The Chef was born 856 years ago on a small planet orbiting a star in the Argolis cluster. It was prophesied that the arrival of a child with a birthmark shaped like a tentacle would herald the planet's destruction. When the future Chef was born with just such a birthmark, panic ensued (this would not be the last time the Chef inspired such emotion). The child, tentacle and all, was loaded into a rocket-powered garbage scow and launched into space. Unfortunately, the rocket's exhaust ignited one of the spectators' flatulence, resulting in a massive explosion that detonated the planet's core, destroying the world and killing everyone on it.

The Chef.
Your host, hero to millions, the Chef.
Oblivious, the dumpster containing the infant Chef sped on. It crashed on a small blue world due to a freakish loophole in the laws of nature that virtually guarantees any object shot randomly into space will always land on Earth. The garbage scow remained buried in the icy wastes of the frozen north until the Chef awoke in 1901. Unfortunately, a passing Norwegian sailor accidentally drove a boat through his head, causing him to go back to sleep for another 23 years.

When the would-be Chef awoke from his torpor, he looked around at the new world he found himself on. His first words were, “Hey, this place sucks." Disguising himself as one of the planet's dominant species of semi-domesticated ape, the being who would become known as the Chef wandered the Earth until he ended up in its most disreputable slum - Paris, France.

Taking a job as a can-can dancer, the young Chef made a living that way until one day one of the cooks at a local bistro fell ill with food poisoning (oh, bitter irony). In a desperate move, the bistro's owner rushed into one of the local dance halls, searching for a replacement. He grabbed the ugliest can-can dancer he could find, and found himself instead with an enterprising (if strange) young man who now decided, based on this random encounter, to only answer to the name “Chef".

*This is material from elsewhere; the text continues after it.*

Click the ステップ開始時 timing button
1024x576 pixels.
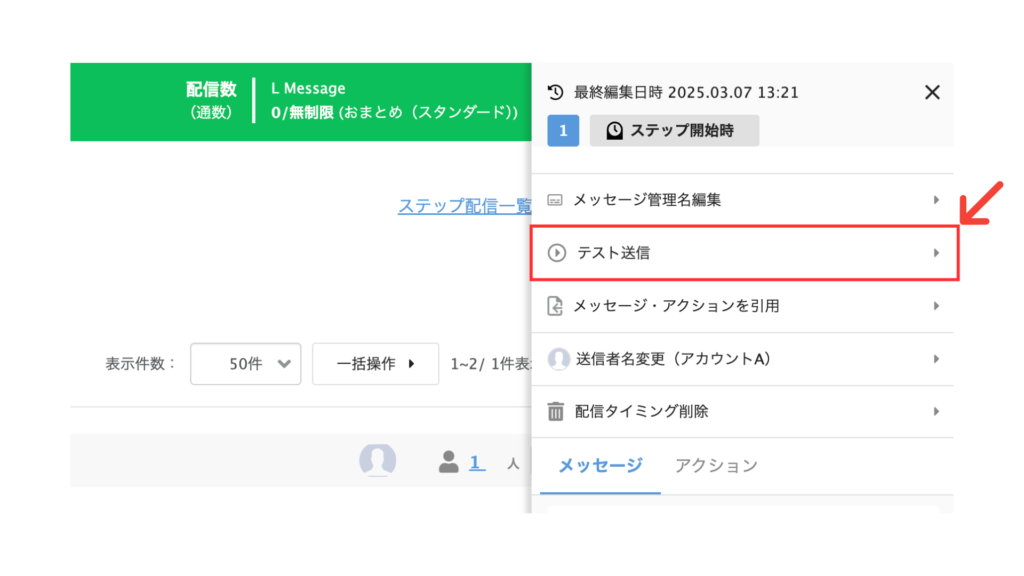point(674,131)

His success as a French chef was immediate (but considering that this is a country where frogs and snails are considered delicacies, this may or may not be a significant achievement). Not only was the Chef's food delicious, it also kept down the local homeless population. He rose to the heights of stardom in French cuisine, and started a holy war against the United Kingdom to end the reign of terror British food had inflicted on its citizens.

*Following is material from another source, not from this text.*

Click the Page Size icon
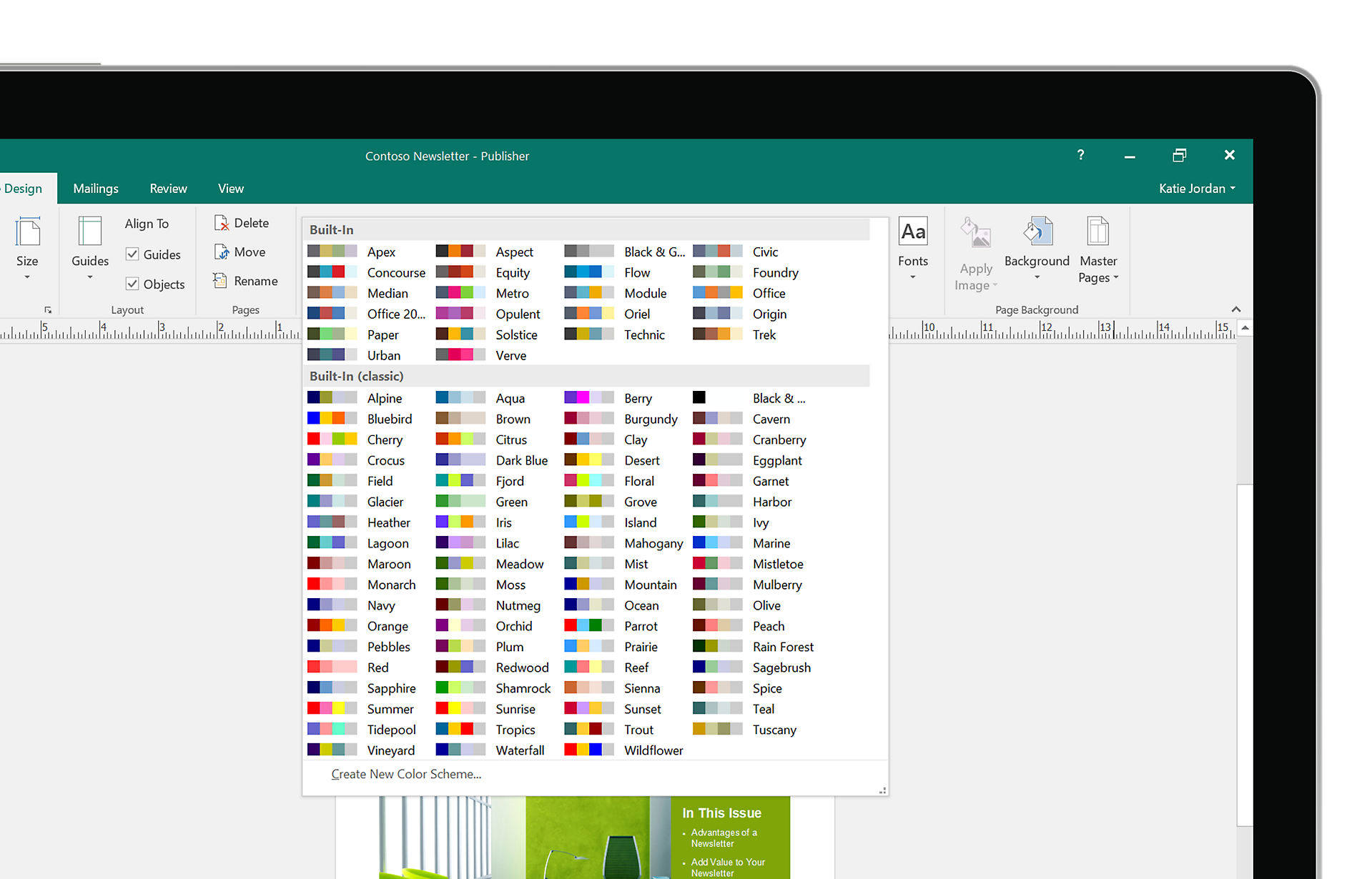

When the Crimean War broke out around France, the Chef assisted Nikola Tesla and Galileo in perfecting the scanning electron microscope, which was crucial in driving back the oncoming Communist hordes. It would later be said that without the Chef, the war would have been lost. He was personally awarded a Purple Heart by the King of France.

After that, the Chef traveled to America, home of such dubious culinary delights as McDonald's Quarter Pounder With Cheese. He immediately adopted the Third World nation as his new home, seeing it as his job to protect and enlighten it. When the Vietnam War began, he immediately volunteered and served in the Army of the Potomac under Robert E. Lee and General Patton. During the war, the Chef killed dozens of Nazis, most of them with his bare hands.

Marching home from war across the floor of the Atlantic Ocean, stark-naked and freezing, the Chef wound up on the shores of Mexico. He spent several years there, drinking tequila with Pancho Villa and James Dean. He put his culinary skills to the test when he invented the 5,000-calorie Breakfast Chili Burrito With Orange Sauce (which is today still a favorite in some parts of Sonora).

Eventually, the Chef returned to his adopted home of America, where he met a slimy, well-coiffed weasel who was starting up a new kind of buffet - one dedicated to providing the highest-quality unmentionable appetizers to the online community. The Chef dedicated himself to spreading the word of his famous Lard Sandwich (two large patties of fried lard, in between two slices of toasted buttered lard, with bacon and cheese), as well as occasionally writing about his opinions on less-important topics than food.

Every word of this is true, if only in the sense that every word of this exists in the English language.